→ PROBLEM:
Rewrite the records below with "Screen dimensions" swapped for "Display size" at every occurrence. Leave everything else untouched.

→ RECORDS TO USE:
------------------------------------------------

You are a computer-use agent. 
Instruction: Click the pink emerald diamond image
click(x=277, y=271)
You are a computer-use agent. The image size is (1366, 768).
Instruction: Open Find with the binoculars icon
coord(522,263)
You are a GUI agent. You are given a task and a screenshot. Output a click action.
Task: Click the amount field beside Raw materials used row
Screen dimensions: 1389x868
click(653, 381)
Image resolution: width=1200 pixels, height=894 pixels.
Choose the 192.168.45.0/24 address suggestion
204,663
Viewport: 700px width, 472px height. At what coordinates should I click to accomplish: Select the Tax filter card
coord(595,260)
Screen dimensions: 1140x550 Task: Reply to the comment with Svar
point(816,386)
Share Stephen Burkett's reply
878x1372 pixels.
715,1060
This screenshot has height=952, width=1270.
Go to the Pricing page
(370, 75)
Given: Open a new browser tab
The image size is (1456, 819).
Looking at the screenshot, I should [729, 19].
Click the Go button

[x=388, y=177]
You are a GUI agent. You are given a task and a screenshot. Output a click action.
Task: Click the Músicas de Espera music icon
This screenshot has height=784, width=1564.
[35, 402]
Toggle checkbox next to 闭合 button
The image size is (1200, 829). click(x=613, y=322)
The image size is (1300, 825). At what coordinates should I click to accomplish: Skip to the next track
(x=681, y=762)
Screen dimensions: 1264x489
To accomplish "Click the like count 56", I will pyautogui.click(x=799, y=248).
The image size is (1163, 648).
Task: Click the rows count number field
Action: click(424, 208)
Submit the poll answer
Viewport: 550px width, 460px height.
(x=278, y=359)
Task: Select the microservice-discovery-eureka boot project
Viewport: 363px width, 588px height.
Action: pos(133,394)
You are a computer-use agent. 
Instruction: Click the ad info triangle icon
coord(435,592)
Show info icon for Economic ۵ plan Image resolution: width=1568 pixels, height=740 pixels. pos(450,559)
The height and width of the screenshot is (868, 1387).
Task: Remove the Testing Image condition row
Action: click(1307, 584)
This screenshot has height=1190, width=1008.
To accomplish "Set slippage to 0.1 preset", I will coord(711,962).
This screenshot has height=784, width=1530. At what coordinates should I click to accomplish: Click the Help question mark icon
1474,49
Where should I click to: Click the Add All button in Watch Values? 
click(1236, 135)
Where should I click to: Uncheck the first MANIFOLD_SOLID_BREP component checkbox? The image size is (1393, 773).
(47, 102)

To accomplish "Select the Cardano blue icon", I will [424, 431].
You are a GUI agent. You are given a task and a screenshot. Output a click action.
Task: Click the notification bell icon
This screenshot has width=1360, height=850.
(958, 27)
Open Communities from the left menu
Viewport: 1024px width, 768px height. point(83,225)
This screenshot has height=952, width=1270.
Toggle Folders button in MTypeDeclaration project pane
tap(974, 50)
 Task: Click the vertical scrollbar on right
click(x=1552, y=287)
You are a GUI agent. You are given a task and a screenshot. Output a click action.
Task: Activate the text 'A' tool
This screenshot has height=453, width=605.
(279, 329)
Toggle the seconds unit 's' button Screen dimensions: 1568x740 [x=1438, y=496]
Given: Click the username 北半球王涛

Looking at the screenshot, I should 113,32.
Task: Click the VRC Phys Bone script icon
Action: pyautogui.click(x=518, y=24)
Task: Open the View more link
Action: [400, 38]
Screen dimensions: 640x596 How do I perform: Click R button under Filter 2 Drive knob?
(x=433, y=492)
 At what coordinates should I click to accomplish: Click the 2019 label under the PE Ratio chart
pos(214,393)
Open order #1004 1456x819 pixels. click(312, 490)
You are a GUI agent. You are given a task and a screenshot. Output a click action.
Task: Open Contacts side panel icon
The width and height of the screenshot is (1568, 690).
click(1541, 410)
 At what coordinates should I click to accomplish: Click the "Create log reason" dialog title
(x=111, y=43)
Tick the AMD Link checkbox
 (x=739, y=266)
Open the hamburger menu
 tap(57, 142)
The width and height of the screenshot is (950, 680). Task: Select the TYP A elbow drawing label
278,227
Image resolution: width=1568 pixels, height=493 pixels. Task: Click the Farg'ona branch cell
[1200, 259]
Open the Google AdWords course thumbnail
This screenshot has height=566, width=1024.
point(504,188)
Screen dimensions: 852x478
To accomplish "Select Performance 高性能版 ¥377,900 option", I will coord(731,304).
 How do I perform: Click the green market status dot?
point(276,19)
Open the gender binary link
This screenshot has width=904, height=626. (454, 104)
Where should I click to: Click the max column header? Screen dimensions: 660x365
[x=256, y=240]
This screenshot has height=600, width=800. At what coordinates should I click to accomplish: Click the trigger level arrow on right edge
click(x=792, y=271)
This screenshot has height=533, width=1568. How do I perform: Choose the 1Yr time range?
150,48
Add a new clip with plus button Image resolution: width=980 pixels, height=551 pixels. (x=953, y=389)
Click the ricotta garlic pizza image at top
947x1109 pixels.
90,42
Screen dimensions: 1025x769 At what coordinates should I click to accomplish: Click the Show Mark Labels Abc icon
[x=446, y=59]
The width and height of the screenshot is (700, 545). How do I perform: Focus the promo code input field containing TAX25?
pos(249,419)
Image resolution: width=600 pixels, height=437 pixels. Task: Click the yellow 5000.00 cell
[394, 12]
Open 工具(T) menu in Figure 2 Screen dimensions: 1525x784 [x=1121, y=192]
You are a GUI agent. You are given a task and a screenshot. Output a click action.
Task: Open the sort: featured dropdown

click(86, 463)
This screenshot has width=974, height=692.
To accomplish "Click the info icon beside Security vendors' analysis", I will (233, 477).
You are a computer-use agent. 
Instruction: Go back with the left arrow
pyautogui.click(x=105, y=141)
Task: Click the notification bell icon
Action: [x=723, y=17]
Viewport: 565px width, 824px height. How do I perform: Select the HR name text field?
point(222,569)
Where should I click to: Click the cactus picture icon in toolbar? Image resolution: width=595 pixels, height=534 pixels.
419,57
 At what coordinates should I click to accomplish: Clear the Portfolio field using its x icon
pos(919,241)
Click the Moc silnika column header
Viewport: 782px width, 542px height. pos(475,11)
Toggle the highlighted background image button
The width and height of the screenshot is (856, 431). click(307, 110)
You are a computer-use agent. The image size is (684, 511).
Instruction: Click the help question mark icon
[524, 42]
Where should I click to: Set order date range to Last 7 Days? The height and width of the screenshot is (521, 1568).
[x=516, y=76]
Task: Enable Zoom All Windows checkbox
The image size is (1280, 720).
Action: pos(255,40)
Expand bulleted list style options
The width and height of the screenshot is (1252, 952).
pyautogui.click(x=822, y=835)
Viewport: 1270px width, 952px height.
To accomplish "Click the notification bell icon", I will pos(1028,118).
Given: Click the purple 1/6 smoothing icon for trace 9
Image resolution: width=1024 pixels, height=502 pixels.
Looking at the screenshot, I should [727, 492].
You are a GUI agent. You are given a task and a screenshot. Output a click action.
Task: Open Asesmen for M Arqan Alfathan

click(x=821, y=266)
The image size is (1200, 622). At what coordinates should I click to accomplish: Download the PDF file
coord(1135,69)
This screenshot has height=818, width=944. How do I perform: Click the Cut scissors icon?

------------------------------------------------

→ REPLY:
You are a computer-use agent. 
Instruction: Click the pink emerald diamond image
click(x=277, y=271)
You are a computer-use agent. The image size is (1366, 768).
Instruction: Open Find with the binoculars icon
coord(522,263)
You are a GUI agent. You are given a task and a screenshot. Output a click action.
Task: Click the amount field beside Raw materials used row
Display size: 1389x868
click(653, 381)
Image resolution: width=1200 pixels, height=894 pixels.
Choose the 192.168.45.0/24 address suggestion
204,663
Viewport: 700px width, 472px height. At what coordinates should I click to accomplish: Select the Tax filter card
coord(595,260)
Display size: 1140x550 Task: Reply to the comment with Svar
point(816,386)
Share Stephen Burkett's reply
878x1372 pixels.
715,1060
This screenshot has height=952, width=1270.
Go to the Pricing page
(370, 75)
Given: Open a new browser tab
The image size is (1456, 819).
Looking at the screenshot, I should [729, 19].
Click the Go button

[x=388, y=177]
You are a GUI agent. You are given a task and a screenshot. Output a click action.
Task: Click the Músicas de Espera music icon
This screenshot has height=784, width=1564.
[35, 402]
Toggle checkbox next to 闭合 button
The image size is (1200, 829). click(x=613, y=322)
The image size is (1300, 825). At what coordinates should I click to accomplish: Skip to the next track
(x=681, y=762)
Display size: 1264x489
To accomplish "Click the like count 56", I will pyautogui.click(x=799, y=248).
The image size is (1163, 648).
Task: Click the rows count number field
Action: click(424, 208)
Submit the poll answer
Viewport: 550px width, 460px height.
(x=278, y=359)
Task: Select the microservice-discovery-eureka boot project
Viewport: 363px width, 588px height.
Action: pos(133,394)
You are a computer-use agent. 
Instruction: Click the ad info triangle icon
coord(435,592)
Show info icon for Economic ۵ plan Image resolution: width=1568 pixels, height=740 pixels. pos(450,559)
The height and width of the screenshot is (868, 1387).
Task: Remove the Testing Image condition row
Action: click(1307, 584)
This screenshot has height=1190, width=1008.
To accomplish "Set slippage to 0.1 preset", I will coord(711,962).
This screenshot has height=784, width=1530. At what coordinates should I click to accomplish: Click the Help question mark icon
1474,49
Where should I click to: Click the Add All button in Watch Values? 
click(1236, 135)
Where should I click to: Uncheck the first MANIFOLD_SOLID_BREP component checkbox? The image size is (1393, 773).
(47, 102)

To accomplish "Select the Cardano blue icon", I will [424, 431].
You are a GUI agent. You are given a task and a screenshot. Output a click action.
Task: Click the notification bell icon
This screenshot has width=1360, height=850.
(958, 27)
Open Communities from the left menu
Viewport: 1024px width, 768px height. point(83,225)
This screenshot has height=952, width=1270.
Toggle Folders button in MTypeDeclaration project pane
tap(974, 50)
 Task: Click the vertical scrollbar on right
click(x=1552, y=287)
You are a GUI agent. You are given a task and a screenshot. Output a click action.
Task: Activate the text 'A' tool
This screenshot has height=453, width=605.
(279, 329)
Toggle the seconds unit 's' button Display size: 1568x740 [x=1438, y=496]
Given: Click the username 北半球王涛

Looking at the screenshot, I should 113,32.
Task: Click the VRC Phys Bone script icon
Action: pyautogui.click(x=518, y=24)
Task: Open the View more link
Action: [400, 38]
Display size: 640x596 How do I perform: Click R button under Filter 2 Drive knob?
(x=433, y=492)
 At what coordinates should I click to accomplish: Click the 2019 label under the PE Ratio chart
pos(214,393)
Open order #1004 1456x819 pixels. click(312, 490)
You are a GUI agent. You are given a task and a screenshot. Output a click action.
Task: Open Contacts side panel icon
The width and height of the screenshot is (1568, 690).
click(1541, 410)
 At what coordinates should I click to accomplish: Click the "Create log reason" dialog title
(x=111, y=43)
Tick the AMD Link checkbox
 (x=739, y=266)
Open the hamburger menu
 tap(57, 142)
The width and height of the screenshot is (950, 680). Task: Select the TYP A elbow drawing label
278,227
Image resolution: width=1568 pixels, height=493 pixels. Task: Click the Farg'ona branch cell
[1200, 259]
Open the Google AdWords course thumbnail
This screenshot has height=566, width=1024.
point(504,188)
Display size: 852x478
To accomplish "Select Performance 高性能版 ¥377,900 option", I will coord(731,304).
 How do I perform: Click the green market status dot?
point(276,19)
Open the gender binary link
This screenshot has width=904, height=626. (454, 104)
Where should I click to: Click the max column header? Display size: 660x365
[x=256, y=240]
This screenshot has height=600, width=800. At what coordinates should I click to accomplish: Click the trigger level arrow on right edge
click(x=792, y=271)
This screenshot has height=533, width=1568. How do I perform: Choose the 1Yr time range?
150,48
Add a new clip with plus button Image resolution: width=980 pixels, height=551 pixels. (x=953, y=389)
Click the ricotta garlic pizza image at top
947x1109 pixels.
90,42
Display size: 1025x769 At what coordinates should I click to accomplish: Click the Show Mark Labels Abc icon
[x=446, y=59]
The width and height of the screenshot is (700, 545). How do I perform: Focus the promo code input field containing TAX25?
pos(249,419)
Image resolution: width=600 pixels, height=437 pixels. Task: Click the yellow 5000.00 cell
[394, 12]
Open 工具(T) menu in Figure 2 Display size: 1525x784 [x=1121, y=192]
You are a GUI agent. You are given a task and a screenshot. Output a click action.
Task: Open the sort: featured dropdown

click(86, 463)
This screenshot has width=974, height=692.
To accomplish "Click the info icon beside Security vendors' analysis", I will (233, 477).
You are a computer-use agent. 
Instruction: Go back with the left arrow
pyautogui.click(x=105, y=141)
Task: Click the notification bell icon
Action: [x=723, y=17]
Viewport: 565px width, 824px height. How do I perform: Select the HR name text field?
point(222,569)
Where should I click to: Click the cactus picture icon in toolbar? Image resolution: width=595 pixels, height=534 pixels.
419,57
 At what coordinates should I click to accomplish: Clear the Portfolio field using its x icon
pos(919,241)
Click the Moc silnika column header
Viewport: 782px width, 542px height. pos(475,11)
Toggle the highlighted background image button
The width and height of the screenshot is (856, 431). click(307, 110)
You are a computer-use agent. The image size is (684, 511).
Instruction: Click the help question mark icon
[524, 42]
Where should I click to: Set order date range to Last 7 Days? The height and width of the screenshot is (521, 1568).
[x=516, y=76]
Task: Enable Zoom All Windows checkbox
The image size is (1280, 720).
Action: pos(255,40)
Expand bulleted list style options
The width and height of the screenshot is (1252, 952).
pyautogui.click(x=822, y=835)
Viewport: 1270px width, 952px height.
To accomplish "Click the notification bell icon", I will pos(1028,118).
Given: Click the purple 1/6 smoothing icon for trace 9
Image resolution: width=1024 pixels, height=502 pixels.
Looking at the screenshot, I should [727, 492].
You are a GUI agent. You are given a task and a screenshot. Output a click action.
Task: Open Asesmen for M Arqan Alfathan

click(x=821, y=266)
The image size is (1200, 622). At what coordinates should I click to accomplish: Download the PDF file
coord(1135,69)
This screenshot has height=818, width=944. How do I perform: Click the Cut scissors icon?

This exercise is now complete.